La guerre
La guerre
La guerre, à ne pas confondre avec De la guerre, est un opuscule de vulgarisation dont la collection « Que sais-je ? » a le secret. Sous un volume d’un coût réduit on trouvera « clarté, simplicité, synthèse ». L’ouvrage de Bruno Tertrais ne déroge pas à la règle. En moins de 130 pages, petit format, le lecteur raisonnablement érudit, aura tôt fait de survoler l’essentiel de l’histoire et de l’évolution d’une des activités majeures de l’humanité, s’étriper. Descriptions et faits l’emportent largement. Quant aux raccourcis approximatifs et aux quelques prévisions hasardeuses, le spécialiste voudra bien les mettre au rang du simple souci de faire bref et de ne pas encombrer par des subtilités.
Le mot guerre est généralement réservé aux contentieux ayant pour enjeu un territoire, ou un gouvernement, ayant causé la mort d’au moins 1 000 personnes dans l’année du fait d’usage des armes. Aujourd’hui, après la guerre froide et la décolonisation, vient le temps des guerres civiles et des opérations internationales. Les guerres sont moins nombreuses, intra-étatiques, plus courtes, plus idéologiques, plus contrôlées et moins meurtrières pour les militaires à l’inverse des civils. Les opérations sont de plus en plus multinationales ou en coalition, interarmées, sur des espaces croissants et avec une densité de force au combat de plus en plus faible. La lutte contre les menaces non militaires prend une place de plus en plus importante.
Deux « nouveaux espaces de bataille », l’extra-atmosphérique et le cyberespace, permettent à la révolution de la précision de limiter les forces sur le terrain. Avec cependant des limites. Les moyens actuels sont vulnérables aux actions de guérilla. Toutes les grandes opérations depuis la fin de la guerre froide ont montré que rien ne remplace l’action au sol et la présence en nombre des forces terrestres, souvent indispensables à la satisfaction du but politique recherché.

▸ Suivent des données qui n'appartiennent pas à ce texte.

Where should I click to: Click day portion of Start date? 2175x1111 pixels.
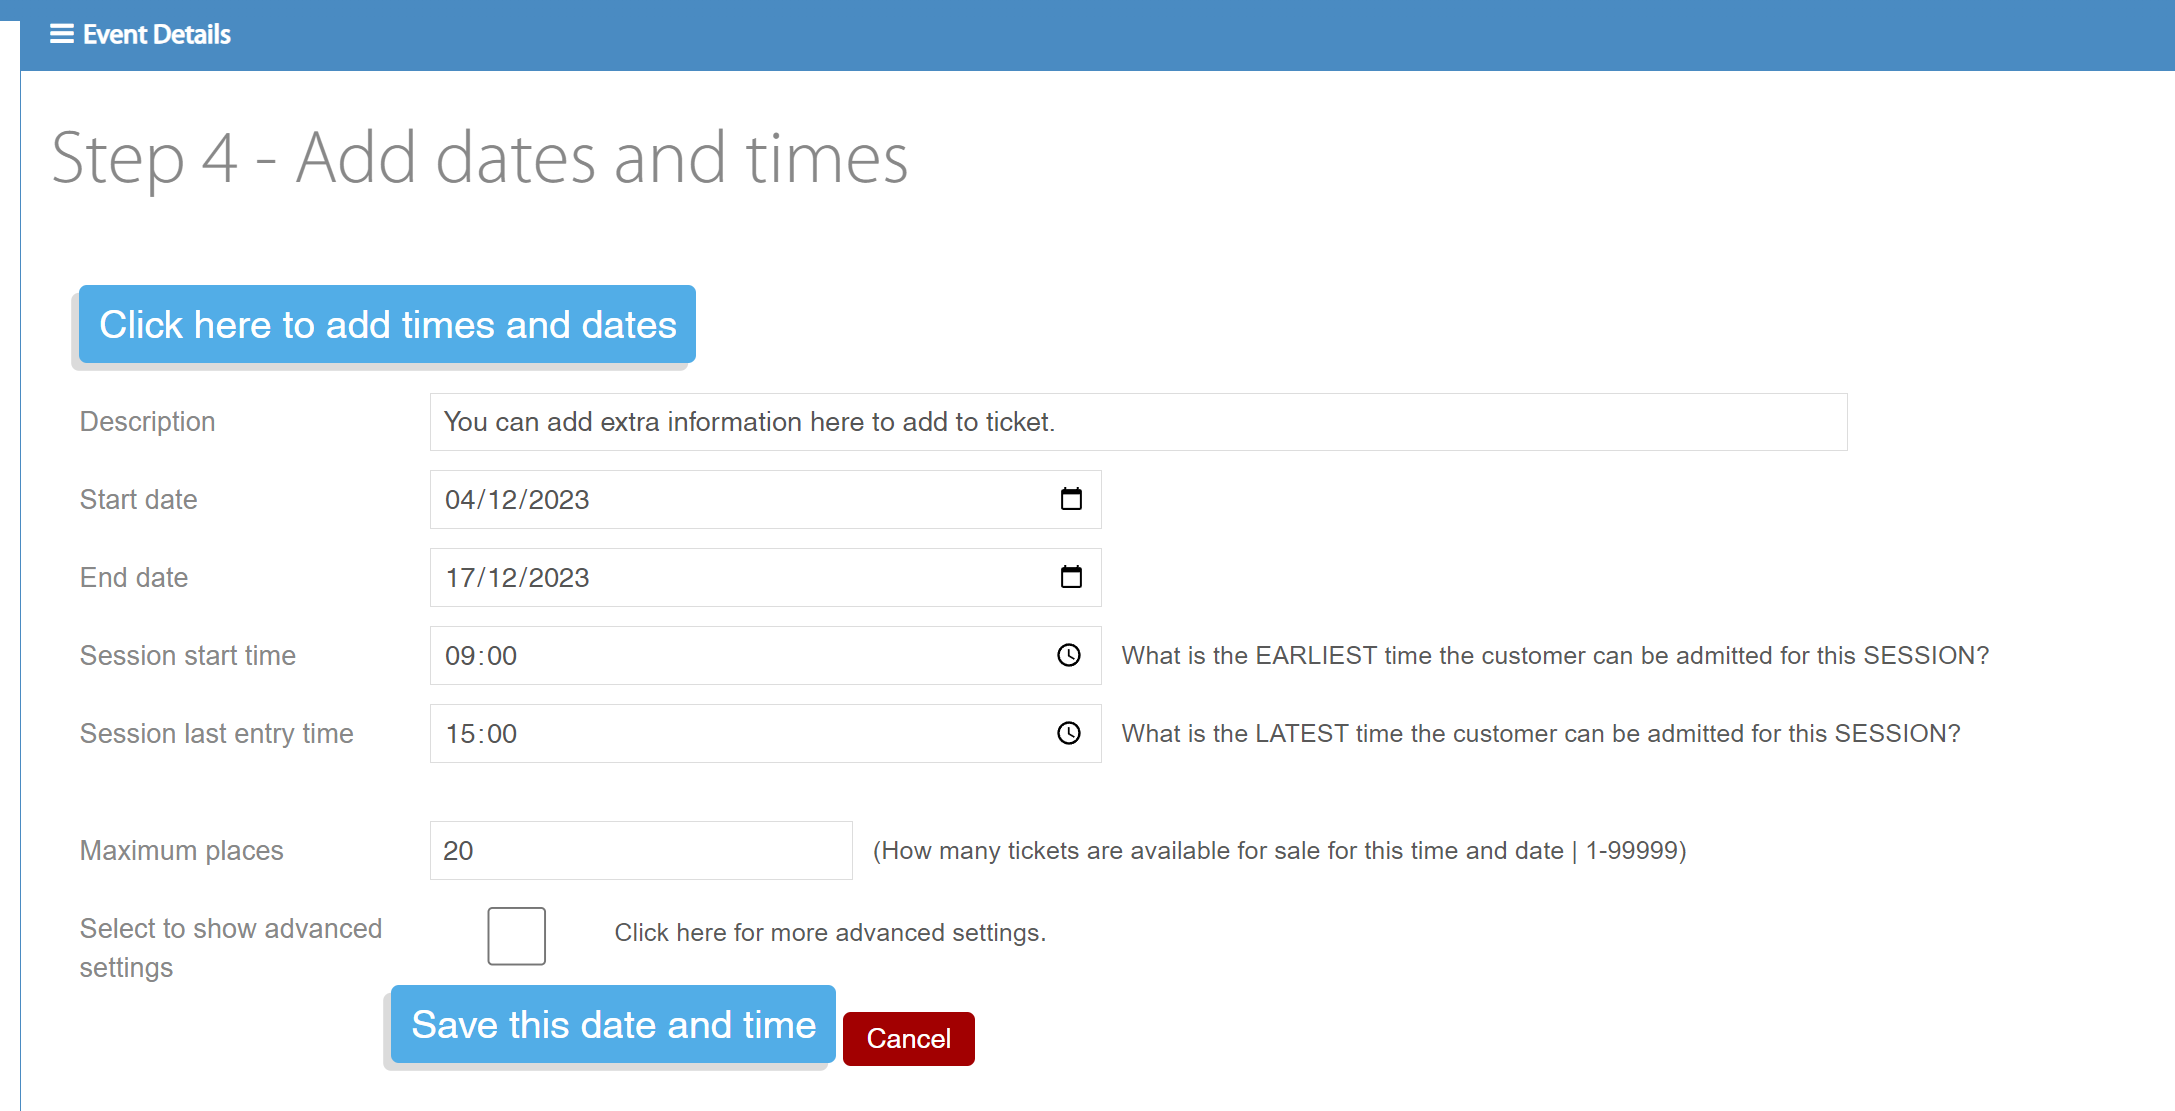[460, 500]
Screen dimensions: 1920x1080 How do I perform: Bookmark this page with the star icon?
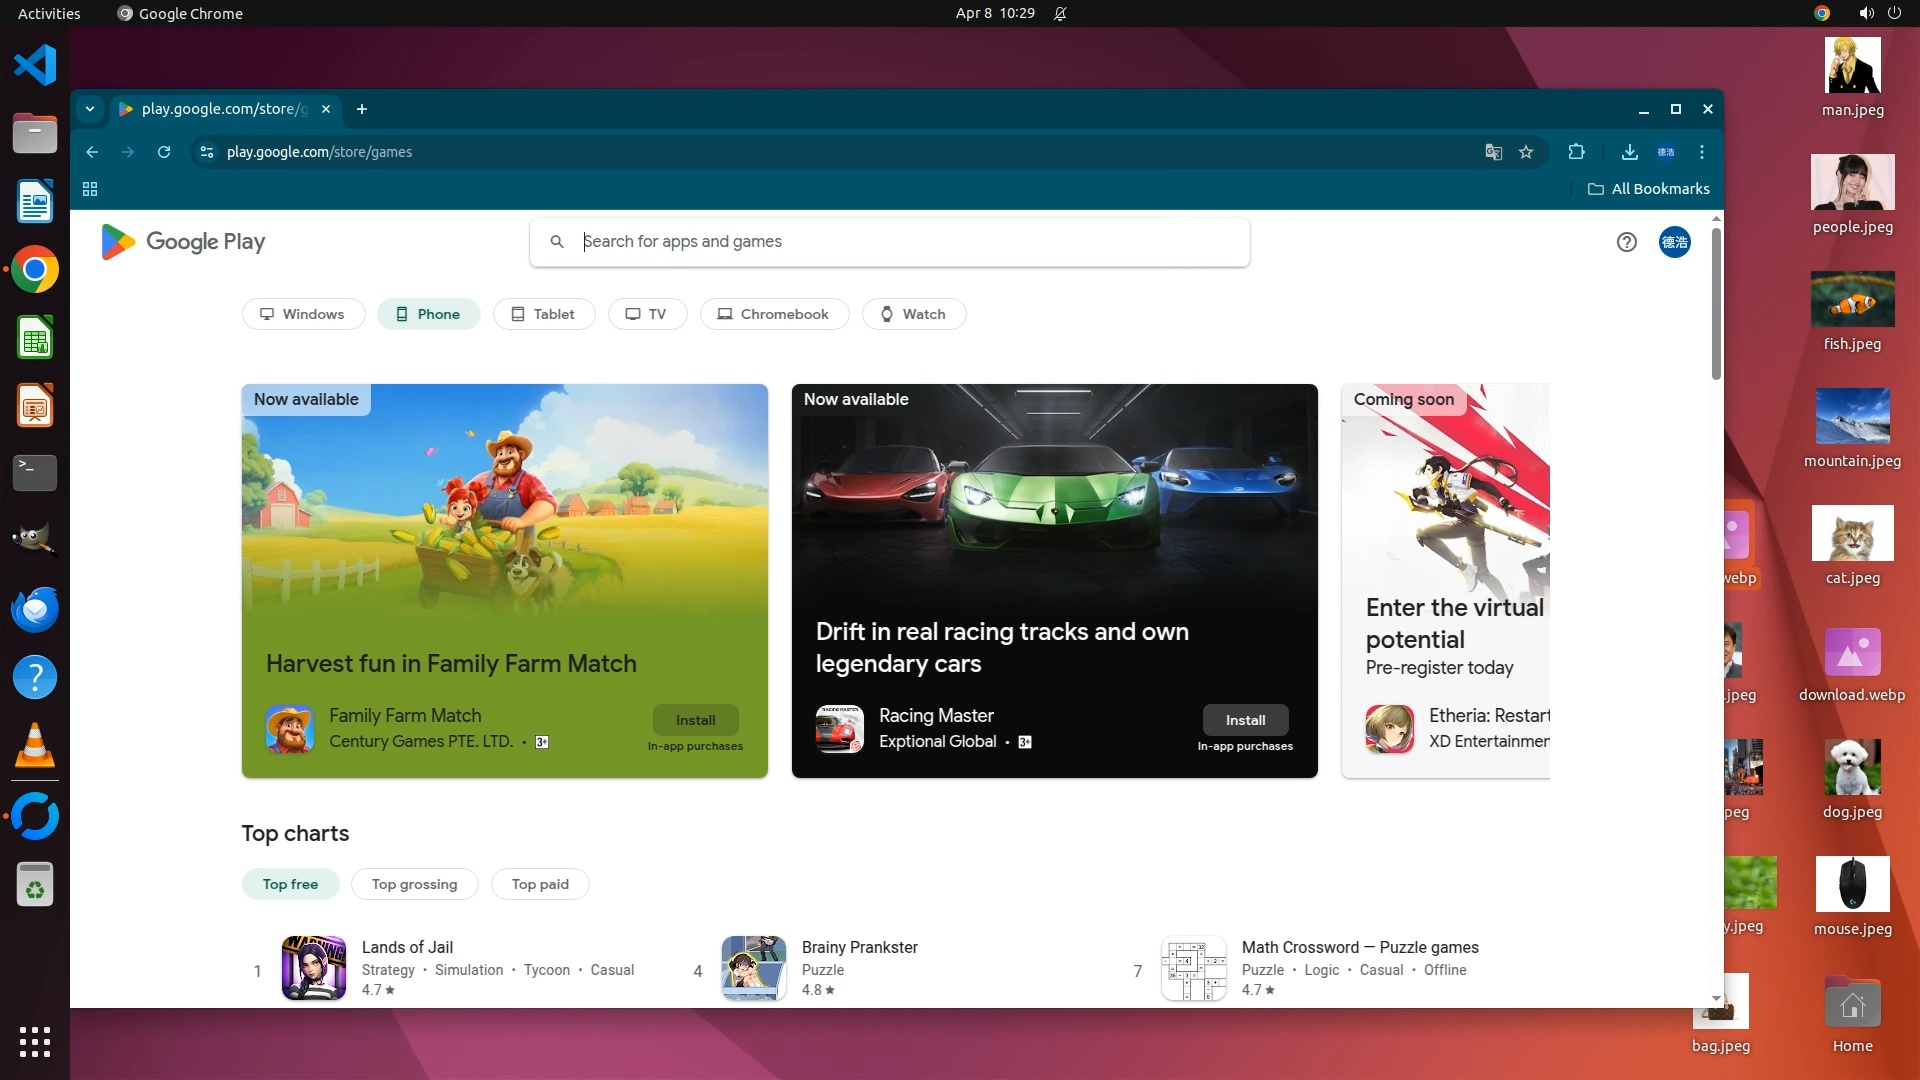pyautogui.click(x=1526, y=152)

Le jus ad bellum ou droit à la guerre s’appuie sur les conventions de La Haye et la Charte des Nations unies. Elles restreignent implicitement le recours à la guerre à deux cas : la légitime défense et le mandat de l’ONU. Plus récemment, le « droit d’ingérence » et « la responsabilité de protéger » ont étendu le domaine de la « guerre juste ».
Le jus in bello ou droit dans la guerre visait dès l’origine à la délimiter dans le temps et à distinguer les combattants des civils. Avec la guerre de masse, fruit de la Révolution française, et de la guerre totale que fut la guerre de Sécession américaine apparaissent des normes plus strictes pour des raisons humanitaires. Elles font l’objet de conventions successives adoptées à La Haye dès 1899, et à Genève partir de 1949. Elles sont complétées par les accords sur la maîtrise des armements et le désarmement. Elles sont renforcées par l’avancée considérable du droit pénal international qui a créé la notion de crime contre l’humanité, par les tribunaux internationaux et le développement de « la compétence universelle » qui permet à une juridiction nationale de connaître des crimes de guerre sur toute la planète.
La prévention de la guerre met en œuvre tout à la fois, la dissuasion, conventionnelle et nucléaire, les systèmes d’alliances, les mesures de confiance et d’arbitrage, la diplomatie préventive et les médiations informelles. Aujourd’hui toutes ces dispositions concourent à la paix, l’une des caractéristiques propres de la civilisation moderne étant d’avoir mis un terme à la « normalité de la guerre ».
Si les guerres civiles sont moins nombreuses, la fin de la guerre n’est pas prête à pointer sur l’horizon. Les risques de conflits interétatiques majeurs demeurent. Ils se répartissent sur un espace allant de la Méditerranée à la mer du Japon, avec des zones particulièrement belligènes comme le Proche-Orient, mais surtout l’Asie où sont situés les risques les plus significatifs. Quant aux enjeux, qu’ils ressortissent des civilisations, du climat ou des ressources, on se gardera bien de leur attribuer une sorte d’inéluctabilité qui ne pourrait que s’avérer le produit d’un effet de mode.